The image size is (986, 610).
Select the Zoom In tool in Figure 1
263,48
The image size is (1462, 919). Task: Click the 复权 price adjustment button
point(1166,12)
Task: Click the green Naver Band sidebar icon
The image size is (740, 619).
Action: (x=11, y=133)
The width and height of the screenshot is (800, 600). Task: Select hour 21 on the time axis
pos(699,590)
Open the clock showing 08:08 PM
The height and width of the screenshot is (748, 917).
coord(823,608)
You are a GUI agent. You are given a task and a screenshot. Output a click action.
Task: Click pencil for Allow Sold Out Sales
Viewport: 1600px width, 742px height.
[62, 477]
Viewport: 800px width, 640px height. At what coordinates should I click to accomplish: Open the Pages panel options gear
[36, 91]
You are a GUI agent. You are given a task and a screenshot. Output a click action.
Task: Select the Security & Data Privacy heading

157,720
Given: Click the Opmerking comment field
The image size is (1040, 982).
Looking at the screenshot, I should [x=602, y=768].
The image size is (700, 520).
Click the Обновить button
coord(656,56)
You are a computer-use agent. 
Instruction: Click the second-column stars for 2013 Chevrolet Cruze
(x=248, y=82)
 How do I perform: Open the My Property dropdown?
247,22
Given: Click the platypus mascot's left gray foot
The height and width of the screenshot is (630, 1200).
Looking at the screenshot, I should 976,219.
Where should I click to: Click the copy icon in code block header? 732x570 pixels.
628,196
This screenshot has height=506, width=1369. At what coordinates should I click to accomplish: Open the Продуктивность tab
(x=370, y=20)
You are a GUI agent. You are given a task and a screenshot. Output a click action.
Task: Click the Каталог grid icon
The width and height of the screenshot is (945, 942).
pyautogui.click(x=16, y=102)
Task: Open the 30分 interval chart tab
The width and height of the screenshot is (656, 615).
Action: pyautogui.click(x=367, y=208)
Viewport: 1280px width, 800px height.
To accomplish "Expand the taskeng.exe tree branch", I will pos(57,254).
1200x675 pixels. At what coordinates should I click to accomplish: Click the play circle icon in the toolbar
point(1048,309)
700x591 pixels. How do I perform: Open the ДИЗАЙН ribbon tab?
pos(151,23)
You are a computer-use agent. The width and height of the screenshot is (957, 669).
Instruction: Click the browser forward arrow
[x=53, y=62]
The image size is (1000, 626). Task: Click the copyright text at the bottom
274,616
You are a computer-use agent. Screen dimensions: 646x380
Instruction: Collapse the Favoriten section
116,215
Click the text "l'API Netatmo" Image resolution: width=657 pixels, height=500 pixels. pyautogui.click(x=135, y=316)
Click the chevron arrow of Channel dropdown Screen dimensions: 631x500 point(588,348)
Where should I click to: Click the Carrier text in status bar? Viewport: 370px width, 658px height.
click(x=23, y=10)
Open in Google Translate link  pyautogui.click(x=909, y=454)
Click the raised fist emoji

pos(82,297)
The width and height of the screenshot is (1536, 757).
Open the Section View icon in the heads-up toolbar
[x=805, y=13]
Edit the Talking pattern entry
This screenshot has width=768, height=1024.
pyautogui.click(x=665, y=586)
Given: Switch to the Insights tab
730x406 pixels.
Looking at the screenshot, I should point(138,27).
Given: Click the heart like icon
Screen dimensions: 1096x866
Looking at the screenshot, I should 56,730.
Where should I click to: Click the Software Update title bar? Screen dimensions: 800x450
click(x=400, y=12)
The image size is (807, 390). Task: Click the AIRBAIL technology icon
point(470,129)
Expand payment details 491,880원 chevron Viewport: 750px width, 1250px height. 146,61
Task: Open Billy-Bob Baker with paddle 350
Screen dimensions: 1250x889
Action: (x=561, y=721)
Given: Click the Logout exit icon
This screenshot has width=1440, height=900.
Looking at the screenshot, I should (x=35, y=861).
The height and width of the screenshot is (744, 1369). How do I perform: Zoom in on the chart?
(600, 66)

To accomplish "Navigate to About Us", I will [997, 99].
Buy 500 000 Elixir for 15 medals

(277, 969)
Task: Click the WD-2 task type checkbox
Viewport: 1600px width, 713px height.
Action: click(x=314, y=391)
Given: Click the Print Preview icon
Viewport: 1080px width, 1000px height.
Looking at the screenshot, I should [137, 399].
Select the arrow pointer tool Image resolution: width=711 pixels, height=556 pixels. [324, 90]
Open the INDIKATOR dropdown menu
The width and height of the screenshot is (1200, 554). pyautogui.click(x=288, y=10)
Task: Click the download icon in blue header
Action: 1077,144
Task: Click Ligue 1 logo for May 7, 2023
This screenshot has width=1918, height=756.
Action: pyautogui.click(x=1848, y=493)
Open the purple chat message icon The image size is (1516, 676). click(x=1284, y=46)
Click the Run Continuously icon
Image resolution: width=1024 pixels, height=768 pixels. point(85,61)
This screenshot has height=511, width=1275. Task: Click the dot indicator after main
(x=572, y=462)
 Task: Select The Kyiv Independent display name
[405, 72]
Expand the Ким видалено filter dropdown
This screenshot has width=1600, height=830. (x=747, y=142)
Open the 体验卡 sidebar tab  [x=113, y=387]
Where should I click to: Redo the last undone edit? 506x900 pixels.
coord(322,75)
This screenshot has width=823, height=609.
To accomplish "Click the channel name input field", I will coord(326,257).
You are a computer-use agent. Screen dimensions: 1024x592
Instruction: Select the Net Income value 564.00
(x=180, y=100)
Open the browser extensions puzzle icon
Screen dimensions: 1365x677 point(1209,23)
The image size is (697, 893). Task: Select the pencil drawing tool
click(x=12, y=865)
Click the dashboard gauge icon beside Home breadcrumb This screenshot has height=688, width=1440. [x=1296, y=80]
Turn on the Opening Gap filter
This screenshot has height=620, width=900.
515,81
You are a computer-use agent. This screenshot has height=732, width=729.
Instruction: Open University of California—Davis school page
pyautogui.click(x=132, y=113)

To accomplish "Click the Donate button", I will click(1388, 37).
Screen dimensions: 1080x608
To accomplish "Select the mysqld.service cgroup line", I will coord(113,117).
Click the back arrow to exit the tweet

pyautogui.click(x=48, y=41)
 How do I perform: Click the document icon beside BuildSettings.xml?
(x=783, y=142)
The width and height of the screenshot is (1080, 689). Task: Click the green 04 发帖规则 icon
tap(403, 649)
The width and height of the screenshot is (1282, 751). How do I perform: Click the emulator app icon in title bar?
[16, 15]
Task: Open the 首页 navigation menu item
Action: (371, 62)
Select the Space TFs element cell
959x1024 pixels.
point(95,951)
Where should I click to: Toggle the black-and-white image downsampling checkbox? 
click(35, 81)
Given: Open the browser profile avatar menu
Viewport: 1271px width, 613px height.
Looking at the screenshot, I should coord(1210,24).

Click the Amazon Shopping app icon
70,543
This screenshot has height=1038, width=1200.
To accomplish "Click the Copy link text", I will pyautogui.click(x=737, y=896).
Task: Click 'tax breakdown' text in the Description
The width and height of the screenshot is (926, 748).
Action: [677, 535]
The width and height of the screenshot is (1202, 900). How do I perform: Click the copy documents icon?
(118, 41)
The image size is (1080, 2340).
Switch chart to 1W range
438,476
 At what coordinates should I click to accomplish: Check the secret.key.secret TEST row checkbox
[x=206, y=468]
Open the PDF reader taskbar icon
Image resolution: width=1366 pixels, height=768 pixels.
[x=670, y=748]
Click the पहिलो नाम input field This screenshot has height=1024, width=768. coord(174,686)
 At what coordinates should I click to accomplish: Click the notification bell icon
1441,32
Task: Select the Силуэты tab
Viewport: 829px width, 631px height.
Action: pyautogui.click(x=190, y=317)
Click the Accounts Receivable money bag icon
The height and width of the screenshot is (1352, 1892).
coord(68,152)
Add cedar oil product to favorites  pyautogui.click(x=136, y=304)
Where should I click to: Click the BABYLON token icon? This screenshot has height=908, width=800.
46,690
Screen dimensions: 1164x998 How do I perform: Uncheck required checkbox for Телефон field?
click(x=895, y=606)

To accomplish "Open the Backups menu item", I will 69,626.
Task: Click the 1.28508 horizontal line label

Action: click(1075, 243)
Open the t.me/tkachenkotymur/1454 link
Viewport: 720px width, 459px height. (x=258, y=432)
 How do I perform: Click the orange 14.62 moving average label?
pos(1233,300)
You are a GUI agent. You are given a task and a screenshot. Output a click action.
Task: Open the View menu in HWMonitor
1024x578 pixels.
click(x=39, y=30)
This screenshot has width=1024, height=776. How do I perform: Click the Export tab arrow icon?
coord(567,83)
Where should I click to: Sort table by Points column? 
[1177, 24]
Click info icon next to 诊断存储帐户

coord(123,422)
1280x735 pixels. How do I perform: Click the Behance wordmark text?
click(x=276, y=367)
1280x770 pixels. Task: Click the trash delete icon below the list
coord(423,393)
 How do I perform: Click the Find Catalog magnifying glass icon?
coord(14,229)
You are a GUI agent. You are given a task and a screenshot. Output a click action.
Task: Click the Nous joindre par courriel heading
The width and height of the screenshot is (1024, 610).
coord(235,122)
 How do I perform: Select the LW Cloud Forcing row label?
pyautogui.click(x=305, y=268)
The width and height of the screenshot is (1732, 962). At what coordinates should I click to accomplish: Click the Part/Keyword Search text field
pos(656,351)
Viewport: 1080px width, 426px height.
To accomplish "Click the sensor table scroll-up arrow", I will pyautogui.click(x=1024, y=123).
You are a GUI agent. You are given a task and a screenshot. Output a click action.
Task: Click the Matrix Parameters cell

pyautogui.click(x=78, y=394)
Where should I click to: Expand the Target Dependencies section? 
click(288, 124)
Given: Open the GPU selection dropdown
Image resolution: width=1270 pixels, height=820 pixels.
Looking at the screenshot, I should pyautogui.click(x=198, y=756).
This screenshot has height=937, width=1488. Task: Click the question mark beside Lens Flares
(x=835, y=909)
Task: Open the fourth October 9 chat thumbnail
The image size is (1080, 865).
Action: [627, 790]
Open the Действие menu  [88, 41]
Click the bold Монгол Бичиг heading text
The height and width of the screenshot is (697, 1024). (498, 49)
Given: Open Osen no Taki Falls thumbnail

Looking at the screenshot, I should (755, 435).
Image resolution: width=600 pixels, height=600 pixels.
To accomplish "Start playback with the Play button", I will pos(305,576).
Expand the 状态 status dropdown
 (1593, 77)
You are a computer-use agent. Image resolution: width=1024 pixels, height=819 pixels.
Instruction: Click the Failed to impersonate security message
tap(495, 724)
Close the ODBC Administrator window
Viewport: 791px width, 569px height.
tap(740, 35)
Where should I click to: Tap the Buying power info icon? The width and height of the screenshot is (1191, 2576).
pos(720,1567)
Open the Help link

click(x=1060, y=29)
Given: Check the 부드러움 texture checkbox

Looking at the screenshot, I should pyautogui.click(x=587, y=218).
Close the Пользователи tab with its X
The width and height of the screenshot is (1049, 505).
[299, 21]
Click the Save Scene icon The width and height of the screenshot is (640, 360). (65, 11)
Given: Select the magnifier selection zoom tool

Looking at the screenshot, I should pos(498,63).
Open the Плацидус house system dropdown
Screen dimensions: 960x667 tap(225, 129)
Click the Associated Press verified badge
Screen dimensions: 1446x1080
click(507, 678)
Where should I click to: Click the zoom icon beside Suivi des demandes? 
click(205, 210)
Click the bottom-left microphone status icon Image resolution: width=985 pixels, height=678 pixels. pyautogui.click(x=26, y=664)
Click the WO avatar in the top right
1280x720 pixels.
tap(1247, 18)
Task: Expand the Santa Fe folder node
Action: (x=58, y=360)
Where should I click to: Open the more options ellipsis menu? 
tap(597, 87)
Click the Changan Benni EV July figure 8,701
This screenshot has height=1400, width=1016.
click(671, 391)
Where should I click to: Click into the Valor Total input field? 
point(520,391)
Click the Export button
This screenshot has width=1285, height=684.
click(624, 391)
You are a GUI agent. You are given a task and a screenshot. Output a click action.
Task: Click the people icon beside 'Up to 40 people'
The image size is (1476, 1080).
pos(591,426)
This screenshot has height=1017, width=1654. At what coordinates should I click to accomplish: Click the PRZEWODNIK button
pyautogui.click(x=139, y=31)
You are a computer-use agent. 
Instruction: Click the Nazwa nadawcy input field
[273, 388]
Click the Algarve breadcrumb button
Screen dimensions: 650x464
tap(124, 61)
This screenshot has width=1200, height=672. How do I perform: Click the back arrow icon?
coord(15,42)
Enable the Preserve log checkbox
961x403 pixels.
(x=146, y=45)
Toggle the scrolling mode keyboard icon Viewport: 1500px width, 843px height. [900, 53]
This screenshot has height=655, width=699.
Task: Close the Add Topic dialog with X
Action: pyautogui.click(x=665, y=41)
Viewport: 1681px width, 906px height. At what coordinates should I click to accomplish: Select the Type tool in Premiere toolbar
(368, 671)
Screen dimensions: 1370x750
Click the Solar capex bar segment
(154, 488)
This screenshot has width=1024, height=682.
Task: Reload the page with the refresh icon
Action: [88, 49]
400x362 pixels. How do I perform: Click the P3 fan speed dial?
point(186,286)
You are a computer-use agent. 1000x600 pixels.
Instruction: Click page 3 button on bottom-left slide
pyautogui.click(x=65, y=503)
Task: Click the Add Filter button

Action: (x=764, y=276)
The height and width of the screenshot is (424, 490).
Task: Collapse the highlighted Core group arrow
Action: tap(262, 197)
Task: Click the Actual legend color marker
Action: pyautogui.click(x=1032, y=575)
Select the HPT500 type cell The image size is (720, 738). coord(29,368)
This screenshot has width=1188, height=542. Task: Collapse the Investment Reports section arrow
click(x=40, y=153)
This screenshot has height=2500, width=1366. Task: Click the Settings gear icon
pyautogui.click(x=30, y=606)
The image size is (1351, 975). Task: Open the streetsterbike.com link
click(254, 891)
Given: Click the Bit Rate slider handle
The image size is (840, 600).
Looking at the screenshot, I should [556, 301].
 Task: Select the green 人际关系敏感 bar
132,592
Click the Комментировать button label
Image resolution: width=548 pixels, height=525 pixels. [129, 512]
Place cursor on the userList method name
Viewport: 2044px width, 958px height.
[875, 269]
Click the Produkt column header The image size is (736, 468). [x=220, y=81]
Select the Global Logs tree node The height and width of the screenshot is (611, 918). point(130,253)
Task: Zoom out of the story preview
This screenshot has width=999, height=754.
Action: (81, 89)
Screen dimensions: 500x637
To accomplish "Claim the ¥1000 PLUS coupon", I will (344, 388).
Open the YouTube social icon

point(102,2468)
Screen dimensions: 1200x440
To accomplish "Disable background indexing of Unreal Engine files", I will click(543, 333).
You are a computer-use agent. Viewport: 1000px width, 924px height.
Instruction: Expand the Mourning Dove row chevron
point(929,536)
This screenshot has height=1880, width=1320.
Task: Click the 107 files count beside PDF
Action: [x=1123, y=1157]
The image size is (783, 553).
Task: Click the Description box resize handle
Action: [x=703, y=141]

++++++++++

● What the exercise asks:
After reading through the material, report every line that holds "computer".

● Exercise answer:
You are a computer-use agent. 
You are a computer-use agent. The width and height of the screenshot is (957, 669).
You are a computer-use agent. Screen dimensions: 646x380
You are a computer-use agent. Screen dimensions: 1024x592
You are a computer-use agent. This screenshot has height=732, width=729.
You are a computer-use agent. Image resolution: width=1024 pixels, height=819 pixels.
You are a computer-use agent. 
You are a computer-use agent. 1000x600 pixels.
You are a computer-use agent. Viewport: 1000px width, 924px height.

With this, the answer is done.